Major UK Trial Will Study Aspirin as a Covid-19 Treatment

Major UK Trial Will Study Aspirin as a Covid-19 Treatment

A 120-year-old drug is about to be put to the test as a possible treatment for covid-19. This week, researchers from the UK announced they would start including aspirin as one of the treatments studied in the ongoing RECOVERY trial — one of the largest and most influential clinical trials conducted during the pandemic. They hope that aspirin’s well-known anti-clotting properties can help seriously ill patients avoid death.

The RECOVERY trial has so far involved over 16,000 patients hospitalized with covid-19 in the UK. These patients have been randomised to receive standard care alone or a variety of experimental treatments in addition to standard care. RECOVERY was the first major trial to find evidence that common steroids can be lifesaving for severe cases; the trial also found little to no evidence that other treatments, including the antimalarial hydroxychloroquine, did much of anything. Its findings have greatly shaped the current standard of treatment for covid-19 patients.

RECOVERY has continued to test other promising options for covid-19, the latest now being aspirin. An estimated 2,000 patients are expected to receive a dose of aspirin, alongside standard care, and they’ll be compared to those receiving no extra care. People with a known allergy to aspirin or recent major bleeding will be excluded from the trial. The main outcome studied will be people’s mortality rate after 28 days.

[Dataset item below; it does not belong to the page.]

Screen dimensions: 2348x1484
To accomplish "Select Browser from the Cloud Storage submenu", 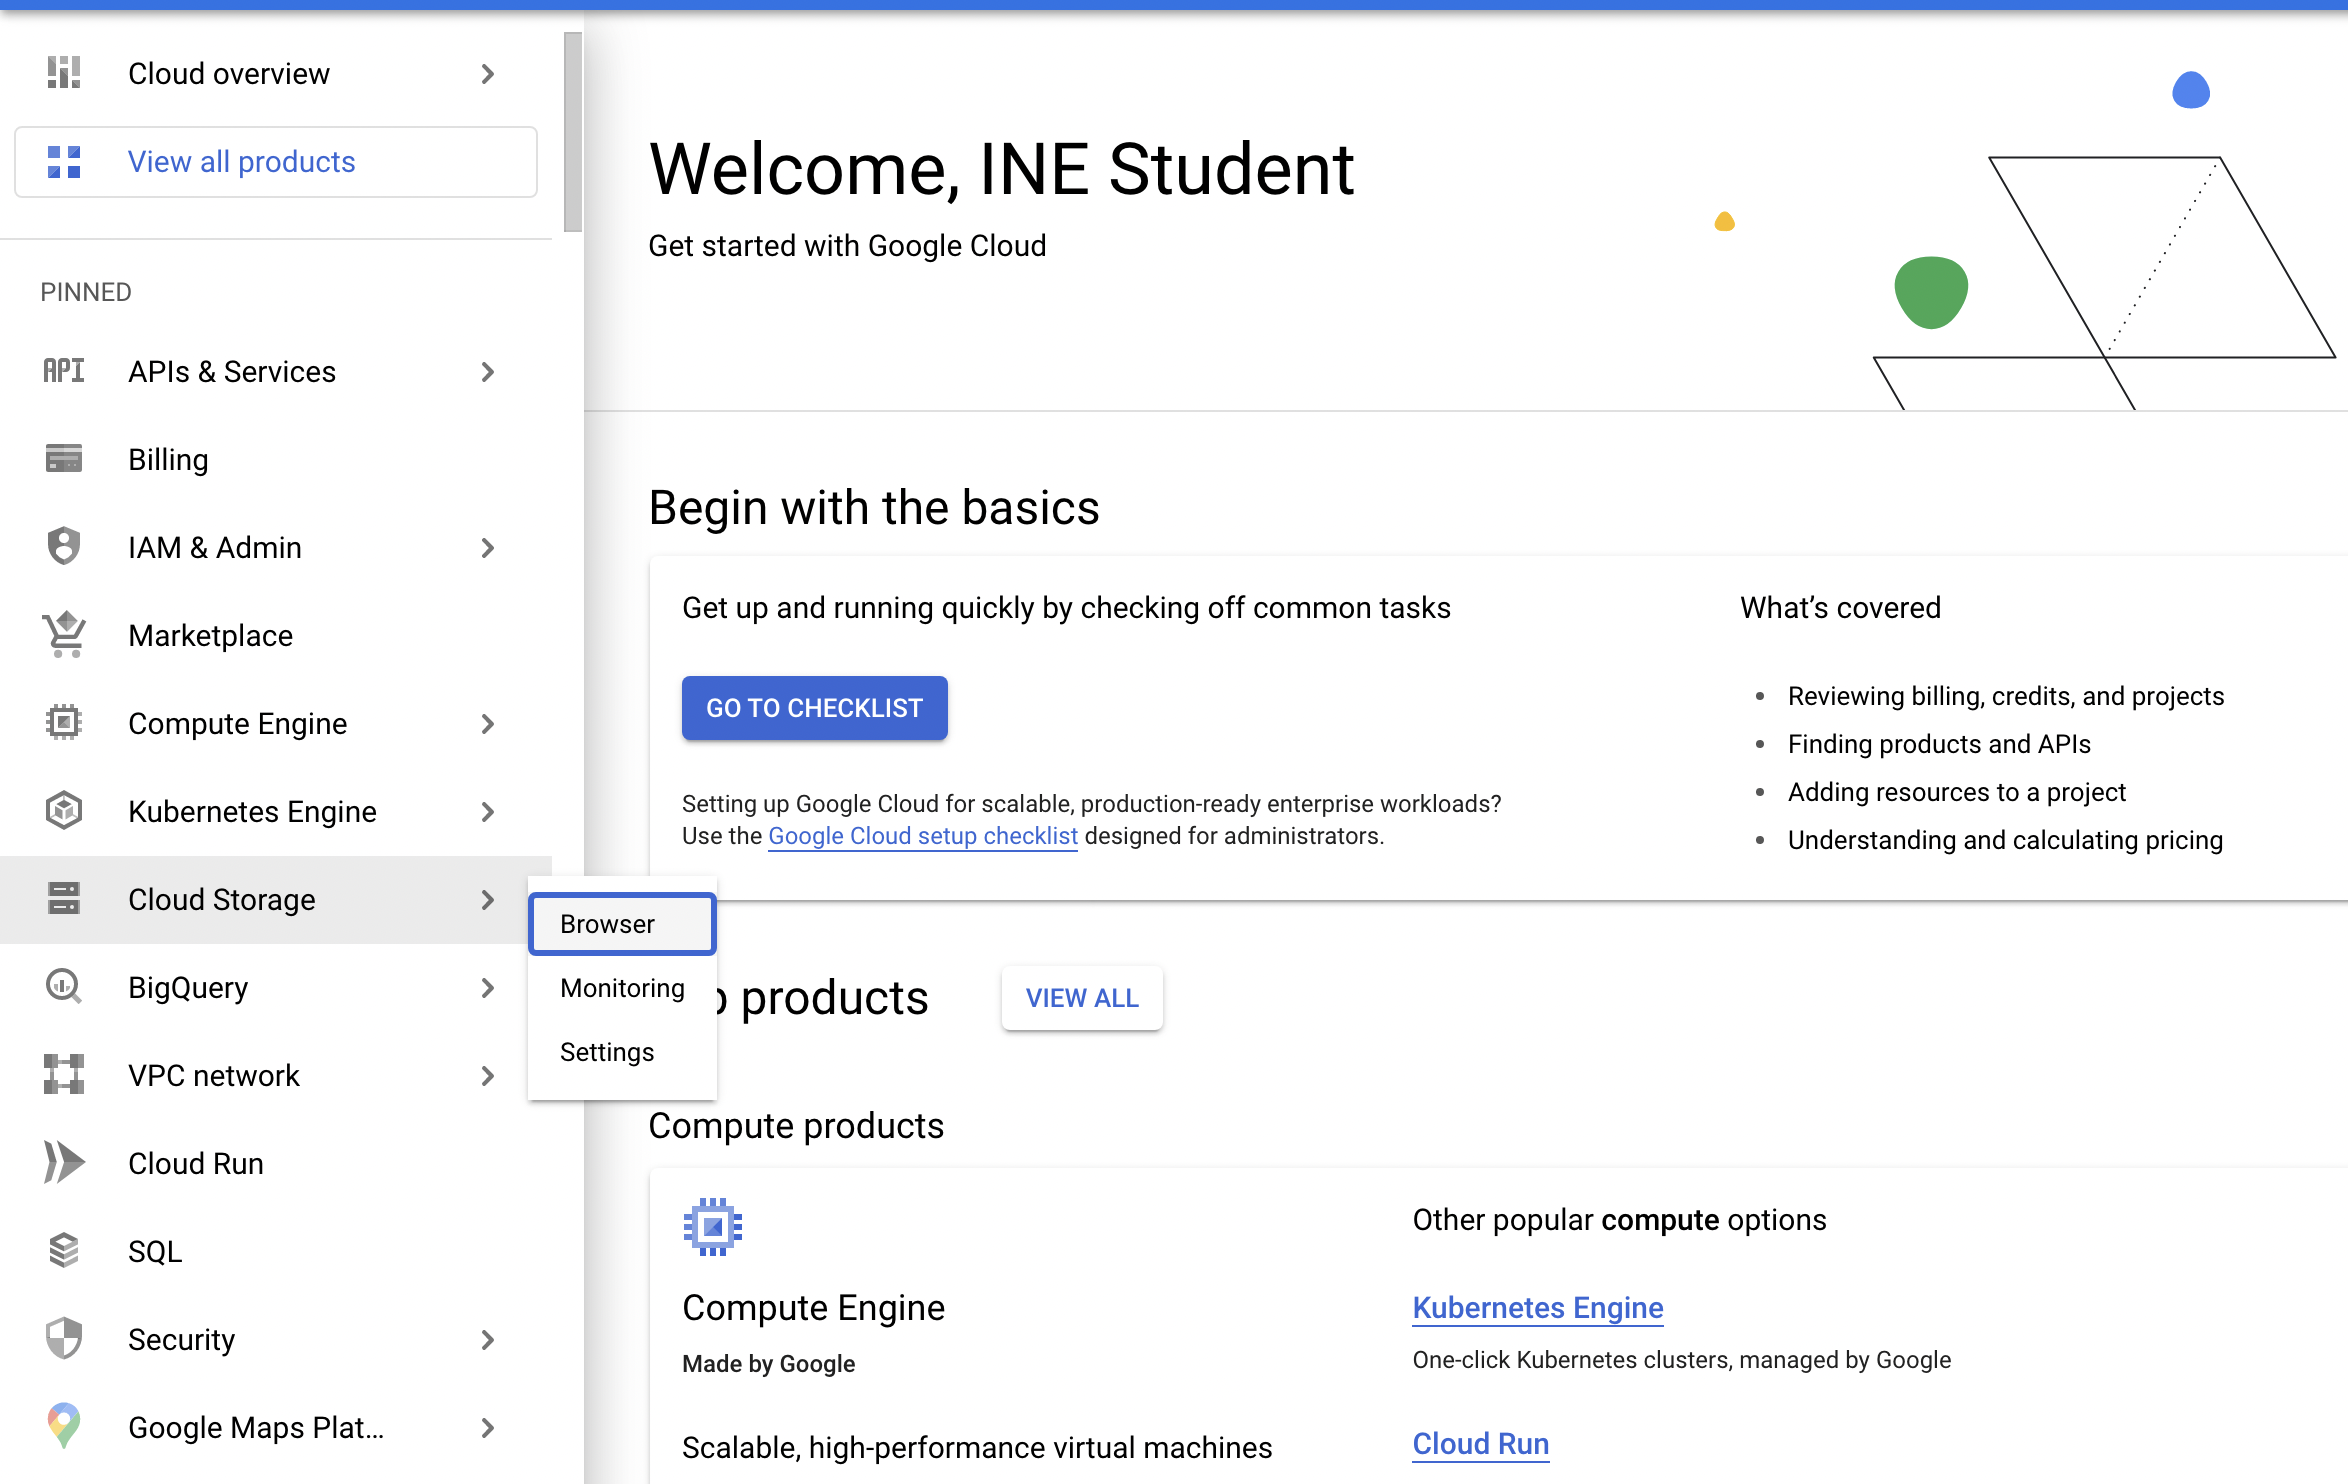I will (621, 923).
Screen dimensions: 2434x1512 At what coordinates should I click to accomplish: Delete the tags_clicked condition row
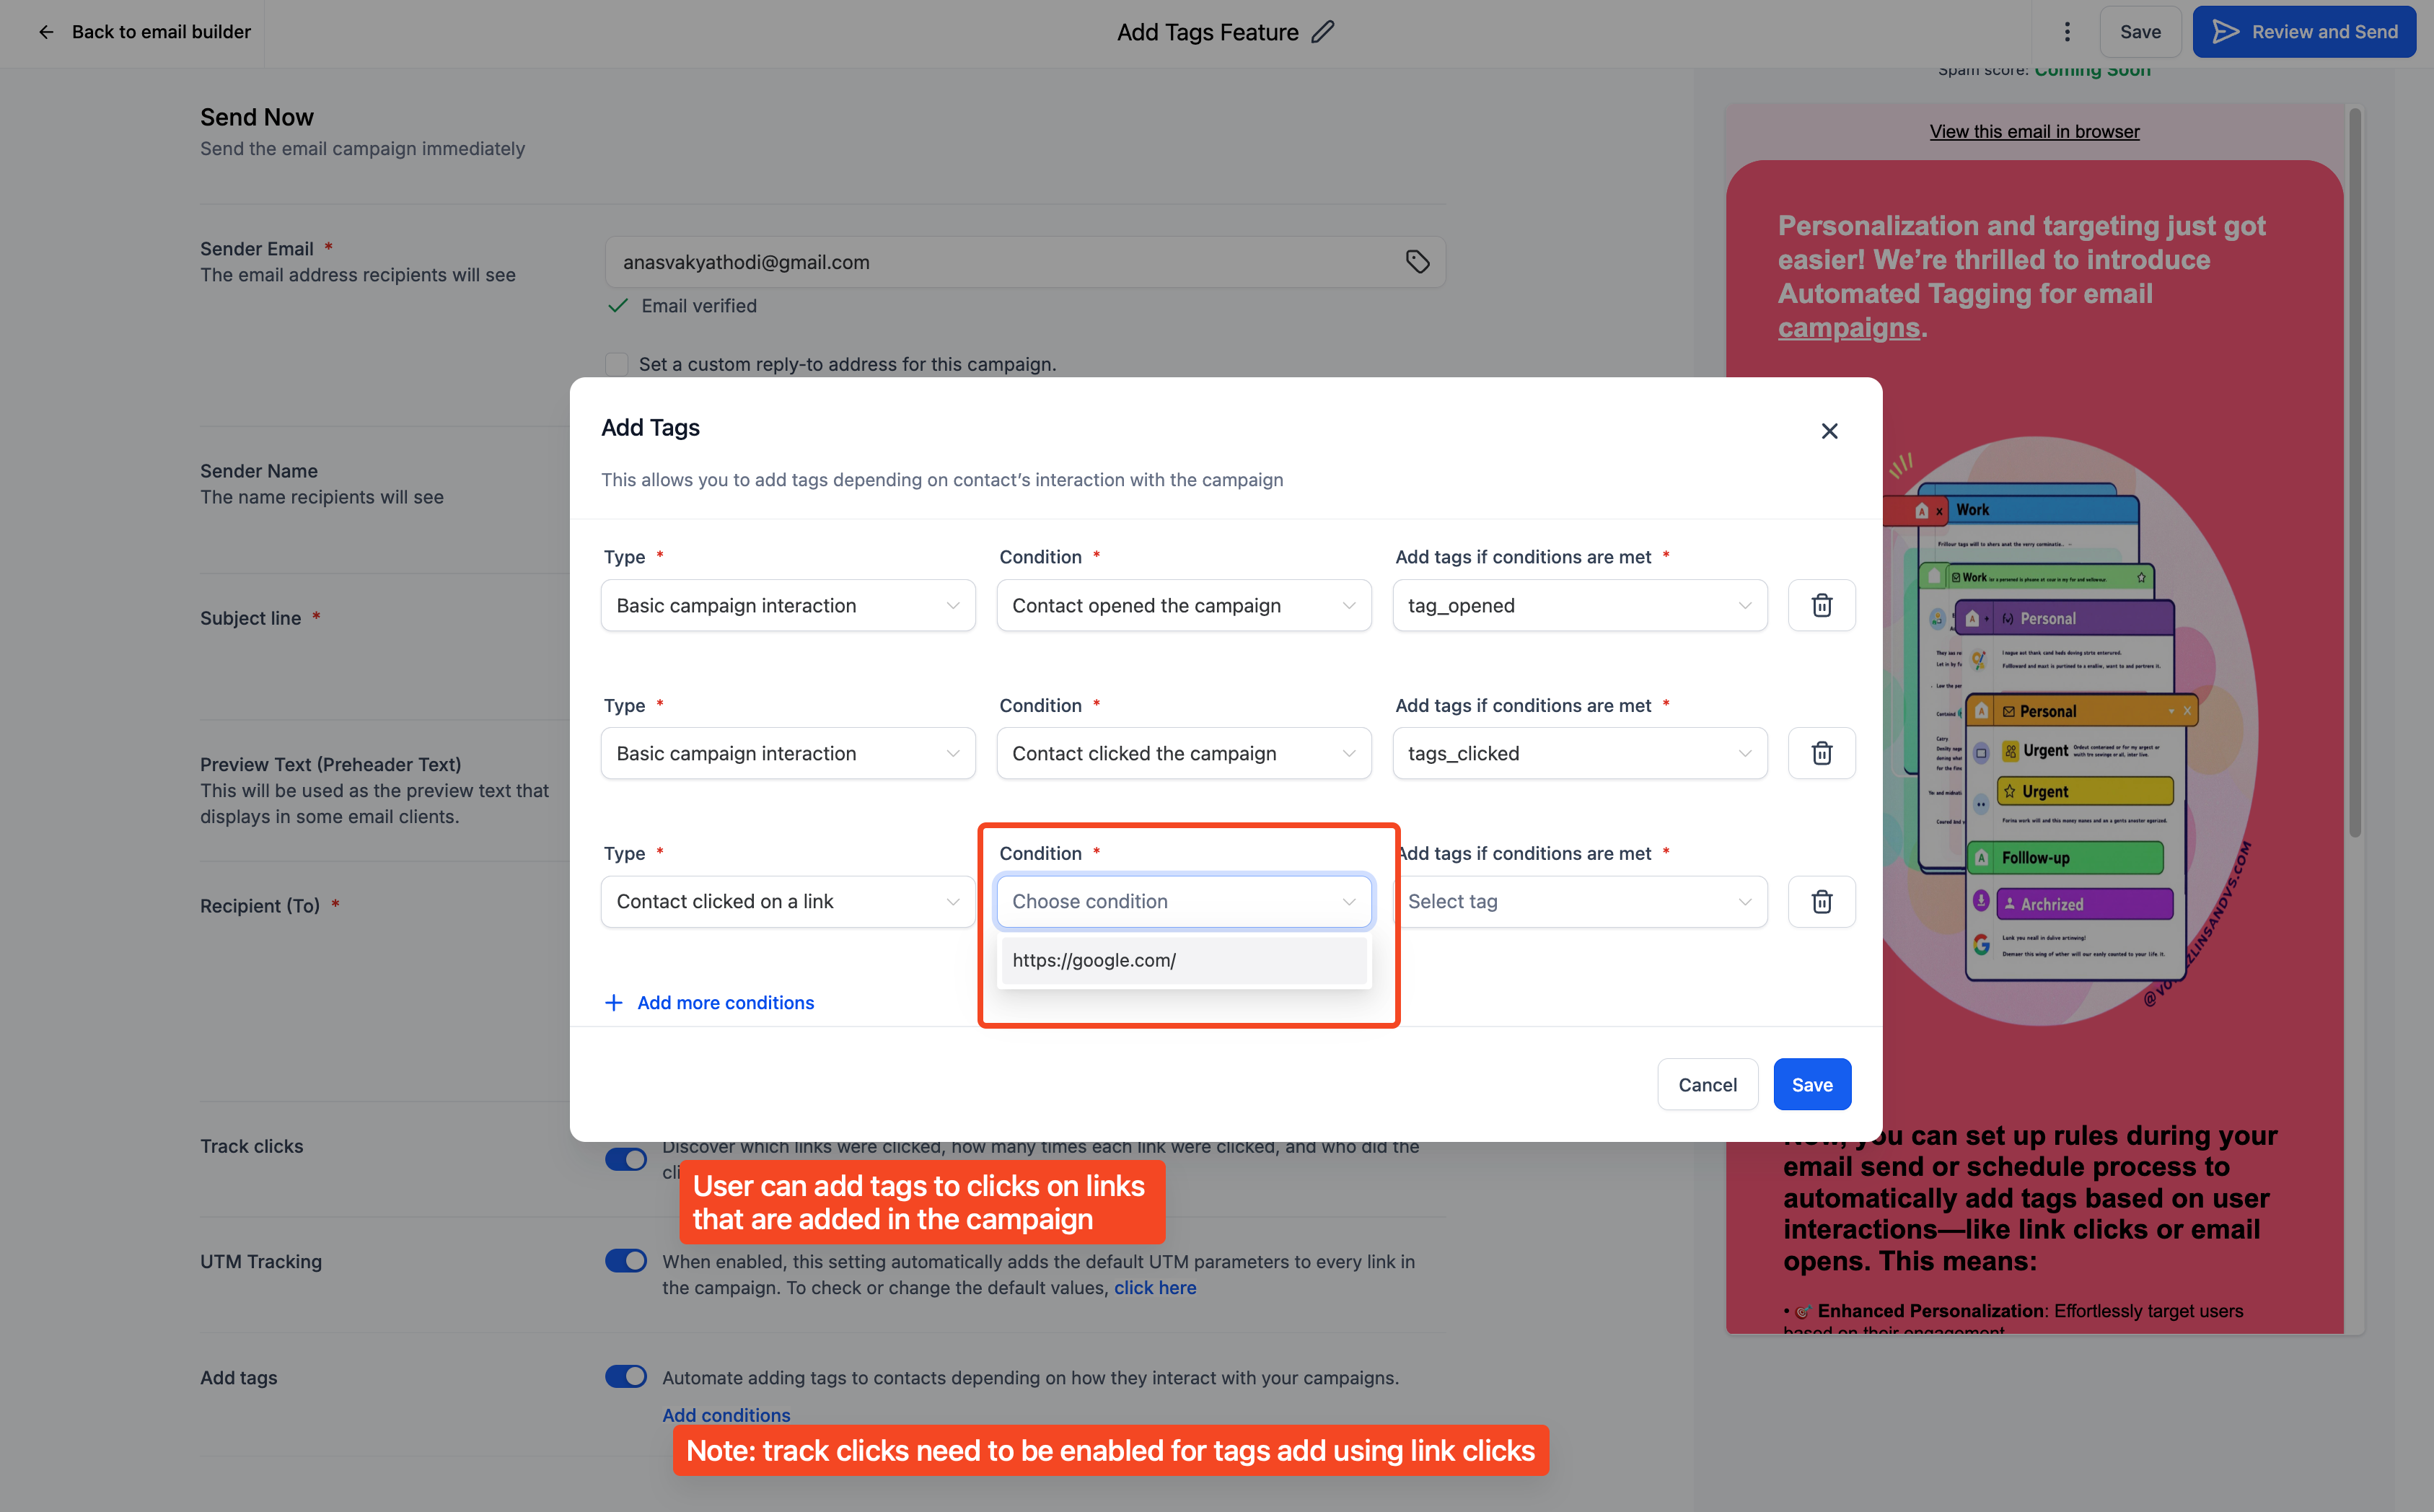click(x=1821, y=753)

Many severe complications of covid-19 are thought to involve blood-clotting problems. Some researchers have argued, and at least one recent study has also suggested, that aspirin use could lead to greater survival among covid-19 patients. But it usually takes data from large-scale randomised and controlled clinical trials for doctors to widely adopt a new treatment into their arsenal — data that RECOVERY will hopefully provide.

“Aspirin is widely used to prevent blood clots in many other conditions, including heart attack, stroke, and pre-eclampsia in pregnant women,” said Martin Landray, a researcher at the University of Oxford and one of the project’s lead scientists, in the announcement of the new arm of the trial Friday. “But enrolling patients in a randomised trial such as RECOVERY is the only way to assess whether there are clear benefits for patients with covid-19 and whether those benefits outweigh any potential side effects such as the risk of bleeding.”

Current treatments, such as steroids, only provide a modest life-saving benefit for the most severe cases, and there are still no clear-cut treatments that have proven effective at preventing moderate cases from worsening. So any help that aspirin could provide is sorely needed, especially as the pandemic has badly worsened throughout the world. This week alone has seen record case numbers in places like the U.S., while the resurgence of the illness throughout Europe has contributed to new lockdowns and some of the deadliest days of this entire pandemic worldwide.

That said, it will likely take months before results on aspirin will emerge from RECOVERY. Other treatments currently being tested in the trial include the antibiotic azithromycin, the anti-inflammatory tocilizumab, and an experimental lab-made antibody cocktail developed by the company Regeneron.